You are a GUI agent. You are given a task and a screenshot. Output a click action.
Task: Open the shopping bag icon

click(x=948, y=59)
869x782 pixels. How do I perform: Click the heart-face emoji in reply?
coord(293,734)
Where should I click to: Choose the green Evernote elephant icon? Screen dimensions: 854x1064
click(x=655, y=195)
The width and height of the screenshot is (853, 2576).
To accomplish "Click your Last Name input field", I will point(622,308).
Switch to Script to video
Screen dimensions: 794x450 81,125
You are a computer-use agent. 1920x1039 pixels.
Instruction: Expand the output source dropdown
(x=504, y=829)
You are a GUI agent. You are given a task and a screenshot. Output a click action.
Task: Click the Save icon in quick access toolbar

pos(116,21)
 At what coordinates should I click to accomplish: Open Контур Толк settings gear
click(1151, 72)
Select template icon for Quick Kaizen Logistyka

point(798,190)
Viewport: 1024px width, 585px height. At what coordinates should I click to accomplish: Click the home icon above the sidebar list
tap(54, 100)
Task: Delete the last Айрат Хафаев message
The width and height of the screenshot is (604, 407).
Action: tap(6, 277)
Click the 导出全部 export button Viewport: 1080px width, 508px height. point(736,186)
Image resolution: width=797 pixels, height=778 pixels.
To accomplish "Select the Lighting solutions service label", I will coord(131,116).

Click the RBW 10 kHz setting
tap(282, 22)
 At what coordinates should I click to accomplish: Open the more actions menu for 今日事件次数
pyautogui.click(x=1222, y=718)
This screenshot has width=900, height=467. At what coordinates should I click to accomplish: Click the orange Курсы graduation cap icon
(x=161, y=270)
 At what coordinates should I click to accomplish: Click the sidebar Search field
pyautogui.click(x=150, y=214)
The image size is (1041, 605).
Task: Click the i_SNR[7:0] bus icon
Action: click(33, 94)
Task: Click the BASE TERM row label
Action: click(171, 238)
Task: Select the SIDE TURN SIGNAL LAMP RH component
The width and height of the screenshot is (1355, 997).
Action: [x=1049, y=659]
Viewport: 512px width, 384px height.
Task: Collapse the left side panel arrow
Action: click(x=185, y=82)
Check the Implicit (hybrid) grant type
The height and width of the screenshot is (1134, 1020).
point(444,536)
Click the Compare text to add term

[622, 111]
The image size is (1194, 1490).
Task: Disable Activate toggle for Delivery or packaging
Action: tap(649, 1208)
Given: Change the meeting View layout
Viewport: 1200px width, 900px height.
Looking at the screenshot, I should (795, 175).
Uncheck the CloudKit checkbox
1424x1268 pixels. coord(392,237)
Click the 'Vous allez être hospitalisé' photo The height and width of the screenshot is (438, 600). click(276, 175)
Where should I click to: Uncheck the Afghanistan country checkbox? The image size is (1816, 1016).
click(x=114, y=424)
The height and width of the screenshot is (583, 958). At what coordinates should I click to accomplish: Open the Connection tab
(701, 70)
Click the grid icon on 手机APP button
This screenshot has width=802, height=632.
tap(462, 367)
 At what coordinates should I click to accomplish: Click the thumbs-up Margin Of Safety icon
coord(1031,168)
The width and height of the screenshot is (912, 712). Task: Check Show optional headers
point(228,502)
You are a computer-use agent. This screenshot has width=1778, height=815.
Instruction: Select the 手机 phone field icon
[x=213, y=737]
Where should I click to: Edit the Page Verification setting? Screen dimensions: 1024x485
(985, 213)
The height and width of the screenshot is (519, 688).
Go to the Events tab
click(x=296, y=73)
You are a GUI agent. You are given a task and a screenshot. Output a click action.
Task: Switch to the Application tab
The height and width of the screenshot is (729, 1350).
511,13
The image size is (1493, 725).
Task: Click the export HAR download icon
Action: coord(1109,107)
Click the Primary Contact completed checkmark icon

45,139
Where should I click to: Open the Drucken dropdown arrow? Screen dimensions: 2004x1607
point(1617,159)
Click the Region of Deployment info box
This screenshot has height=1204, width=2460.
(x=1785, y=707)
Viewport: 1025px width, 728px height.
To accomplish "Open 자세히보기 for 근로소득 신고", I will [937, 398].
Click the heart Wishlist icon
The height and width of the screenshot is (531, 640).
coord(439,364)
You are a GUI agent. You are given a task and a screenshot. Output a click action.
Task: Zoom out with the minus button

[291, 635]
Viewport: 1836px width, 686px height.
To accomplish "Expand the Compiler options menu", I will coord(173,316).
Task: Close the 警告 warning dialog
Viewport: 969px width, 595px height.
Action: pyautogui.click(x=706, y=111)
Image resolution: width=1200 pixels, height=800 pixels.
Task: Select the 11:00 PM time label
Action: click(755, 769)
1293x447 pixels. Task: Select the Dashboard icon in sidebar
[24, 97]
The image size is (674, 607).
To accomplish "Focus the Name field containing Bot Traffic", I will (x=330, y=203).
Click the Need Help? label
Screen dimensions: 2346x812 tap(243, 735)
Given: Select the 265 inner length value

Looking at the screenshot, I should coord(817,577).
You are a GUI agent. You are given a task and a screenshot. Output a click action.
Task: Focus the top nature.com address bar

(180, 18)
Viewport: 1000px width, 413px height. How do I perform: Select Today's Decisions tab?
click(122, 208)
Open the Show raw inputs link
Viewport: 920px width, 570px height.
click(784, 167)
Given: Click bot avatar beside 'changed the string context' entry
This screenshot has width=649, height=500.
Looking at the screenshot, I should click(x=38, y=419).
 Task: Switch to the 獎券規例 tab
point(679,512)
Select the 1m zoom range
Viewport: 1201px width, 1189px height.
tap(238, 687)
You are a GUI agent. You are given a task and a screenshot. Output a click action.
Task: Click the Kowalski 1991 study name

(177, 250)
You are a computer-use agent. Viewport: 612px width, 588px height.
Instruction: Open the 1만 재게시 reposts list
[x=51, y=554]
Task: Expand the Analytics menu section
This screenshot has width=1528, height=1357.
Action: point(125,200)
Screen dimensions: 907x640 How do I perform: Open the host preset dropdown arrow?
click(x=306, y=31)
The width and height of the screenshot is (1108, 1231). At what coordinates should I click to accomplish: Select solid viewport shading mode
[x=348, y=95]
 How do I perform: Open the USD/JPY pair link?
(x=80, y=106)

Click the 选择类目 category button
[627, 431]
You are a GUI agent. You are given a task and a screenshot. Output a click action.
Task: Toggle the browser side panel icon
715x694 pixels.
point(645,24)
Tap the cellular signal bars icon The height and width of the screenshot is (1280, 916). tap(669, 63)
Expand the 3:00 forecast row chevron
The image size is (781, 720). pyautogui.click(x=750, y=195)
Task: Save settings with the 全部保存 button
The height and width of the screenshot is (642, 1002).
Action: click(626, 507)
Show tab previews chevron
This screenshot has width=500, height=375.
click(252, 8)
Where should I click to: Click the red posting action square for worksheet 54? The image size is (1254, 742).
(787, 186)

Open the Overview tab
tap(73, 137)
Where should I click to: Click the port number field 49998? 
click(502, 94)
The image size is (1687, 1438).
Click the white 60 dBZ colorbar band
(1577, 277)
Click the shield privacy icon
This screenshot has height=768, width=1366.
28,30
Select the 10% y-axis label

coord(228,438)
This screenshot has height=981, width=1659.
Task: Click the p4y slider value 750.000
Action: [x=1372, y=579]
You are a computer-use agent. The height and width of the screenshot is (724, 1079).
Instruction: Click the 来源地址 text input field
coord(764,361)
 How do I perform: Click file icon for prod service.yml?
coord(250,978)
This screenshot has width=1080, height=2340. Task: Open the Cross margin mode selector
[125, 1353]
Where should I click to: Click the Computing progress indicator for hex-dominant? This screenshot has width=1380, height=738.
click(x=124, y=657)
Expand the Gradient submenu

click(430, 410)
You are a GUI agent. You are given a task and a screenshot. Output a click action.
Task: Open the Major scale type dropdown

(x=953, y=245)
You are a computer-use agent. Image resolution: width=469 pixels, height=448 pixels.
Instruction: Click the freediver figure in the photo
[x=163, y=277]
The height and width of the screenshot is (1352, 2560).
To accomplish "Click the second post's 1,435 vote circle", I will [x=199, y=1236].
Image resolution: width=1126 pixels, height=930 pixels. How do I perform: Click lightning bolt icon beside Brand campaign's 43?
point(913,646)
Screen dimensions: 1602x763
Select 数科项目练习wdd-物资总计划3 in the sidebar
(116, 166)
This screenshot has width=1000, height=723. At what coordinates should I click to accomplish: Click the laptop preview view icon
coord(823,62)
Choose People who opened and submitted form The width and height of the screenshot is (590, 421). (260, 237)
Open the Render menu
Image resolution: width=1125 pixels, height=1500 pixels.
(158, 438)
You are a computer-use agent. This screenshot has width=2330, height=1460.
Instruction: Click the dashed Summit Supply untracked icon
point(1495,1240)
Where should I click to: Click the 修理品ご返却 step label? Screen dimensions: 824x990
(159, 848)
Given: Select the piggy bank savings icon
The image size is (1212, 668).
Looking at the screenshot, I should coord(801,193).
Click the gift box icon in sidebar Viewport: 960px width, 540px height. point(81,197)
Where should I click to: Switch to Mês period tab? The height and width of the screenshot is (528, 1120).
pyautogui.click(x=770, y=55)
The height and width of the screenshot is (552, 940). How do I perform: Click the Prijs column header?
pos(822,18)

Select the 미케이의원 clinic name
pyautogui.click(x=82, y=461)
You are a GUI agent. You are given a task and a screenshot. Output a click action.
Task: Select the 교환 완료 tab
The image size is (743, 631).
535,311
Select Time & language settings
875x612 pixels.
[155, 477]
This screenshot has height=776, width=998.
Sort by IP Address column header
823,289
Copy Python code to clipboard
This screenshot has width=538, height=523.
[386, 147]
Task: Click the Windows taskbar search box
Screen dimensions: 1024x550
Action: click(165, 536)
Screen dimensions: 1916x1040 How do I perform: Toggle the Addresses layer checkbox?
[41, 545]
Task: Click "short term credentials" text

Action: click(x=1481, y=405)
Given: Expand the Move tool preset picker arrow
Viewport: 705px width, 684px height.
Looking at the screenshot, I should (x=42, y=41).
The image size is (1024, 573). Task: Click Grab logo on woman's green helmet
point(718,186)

:: Task details ::
Only one stretch of the data above is needed. Restate it word for word, from the line containing "Expand the 3:00 forecast row chevron" through the line containing "Show tab previews chevron", both ends included.

:: Task response ::
Expand the 3:00 forecast row chevron
The image size is (781, 720). pyautogui.click(x=750, y=195)
Task: Save settings with the 全部保存 button
The height and width of the screenshot is (642, 1002).
Action: click(626, 507)
Show tab previews chevron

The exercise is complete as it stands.